From The Day:
Hundreds of thousands of women at risk for irregular heart rhythms have a small, battery-powered gadget embedded in their chests. The implantable cardioverter defibrillator (ICD) can be a lifesaver, shocking a dangerously fast heartbeat back to normal.
Yet the actual benefit to women is uncertain, because ICDs were approved by the Food and Drug Administration (FDA) based on clinical trials made up mostly of men. That's typical of testing of many high-risk devices, according to medical reports. And even in the clinical device trials that do include women, generally the outcomes aren't reported by sex.
The result is a critical gap in the data doctors rely on when making decisions about a treatment's benefits and risks for women. It can also pose troubling dilemmas later on, said cardiologist Rita F. Redberg, a professor of medicine at the University of California, San Francisco. That was the case in 2009, when data pooled from clinical trials showed that ICDs were no better than drugs at reducing a woman's risk of death.
"The time to collect data in both sexes is before FDA approval," said Redberg. "Especially with implanted devices, where there's no going back."

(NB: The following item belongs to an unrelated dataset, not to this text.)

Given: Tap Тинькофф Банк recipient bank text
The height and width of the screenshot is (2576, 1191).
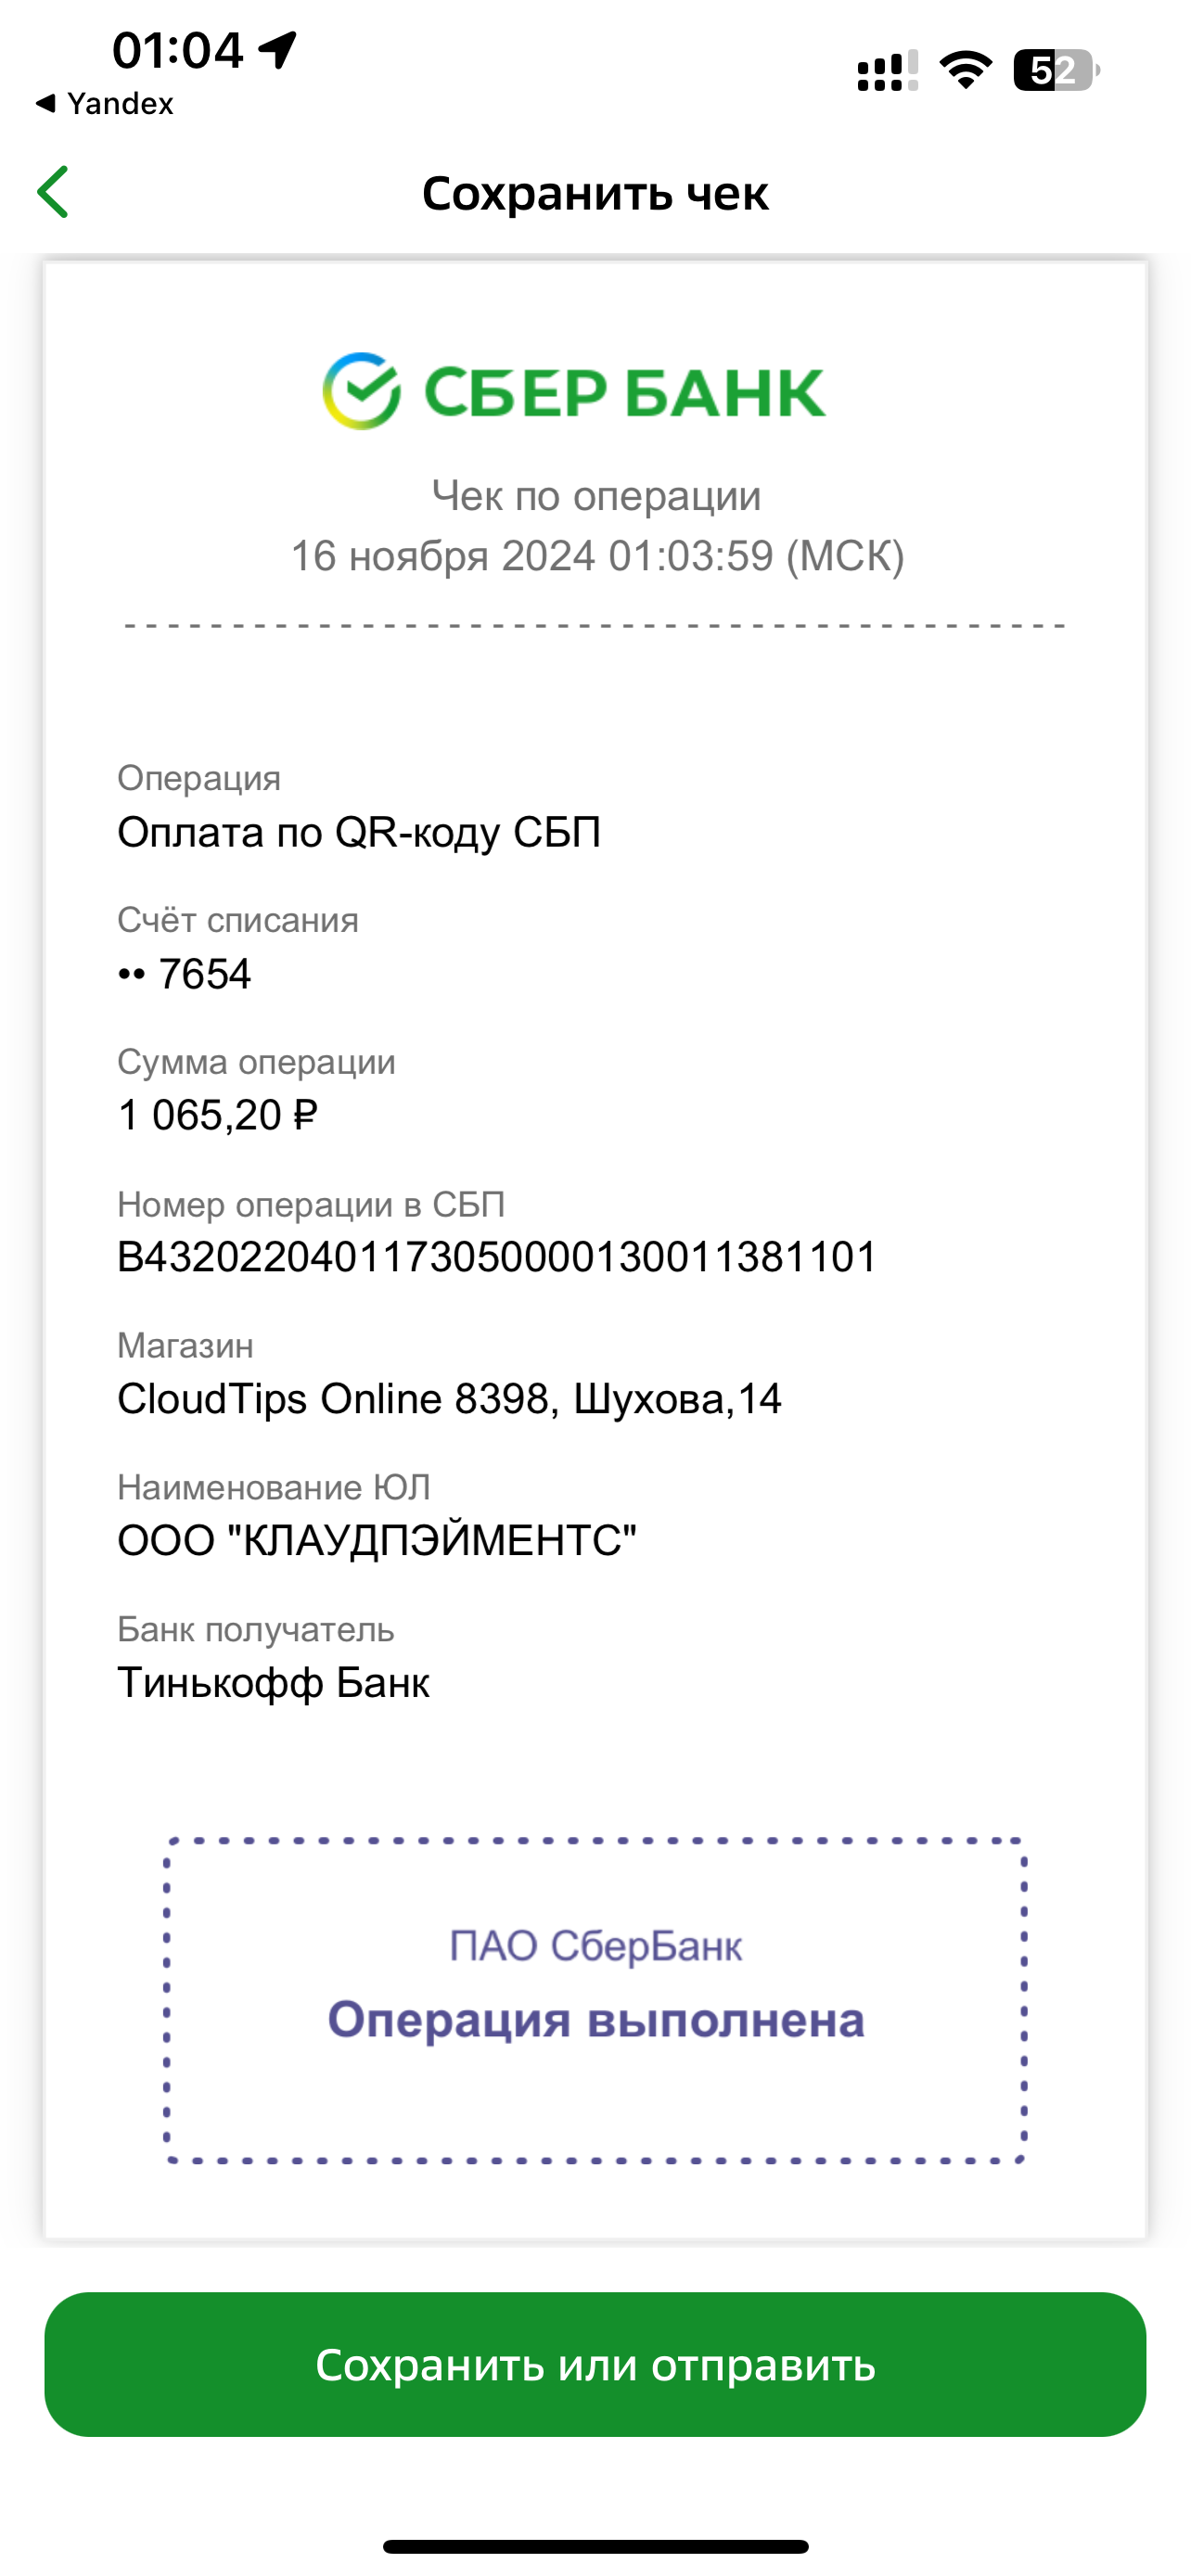Looking at the screenshot, I should (x=273, y=1683).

Only recently has the FDA proposed guidelines to improve the representation of women in clinical device trials. Intended for the medical device industry, which sponsors most of the research submitted for review, the guidelines are expected to become final by year's end. Similar standards for drug testing were put in place some 20 years ago, following a long period during which women of childbearing age were explicitly excluded from most studies.
In practice, the vast majority of medical devices reviewed by the FDA are cleared for use without human testing if they are deemed "substantially equivalent" to devices already on the market. Only 1 percent of devices undergo rigorous review and clinical trials before they can be marketed.
Even so, the new guidelines for device trials are an important advance, experts say. The proposed FDA guidelines are nonbinding, however, and some experts who favor the new recommendations are skeptical that the medical device industry will comply.
"Industry is always most attentive to the bottom line," said Christine Carter, vice president for scientific affairs at the Society for Women's Health Research (SWHR) in Washington. "So companies will continue to lament that trials are expensive and that recruiting more women is a problem." Device makers will change their study protocols just enough to meet FDA requirements, Carter predicted, but protocols will be "less than ideal for those of us concerned with sex differences and women's health."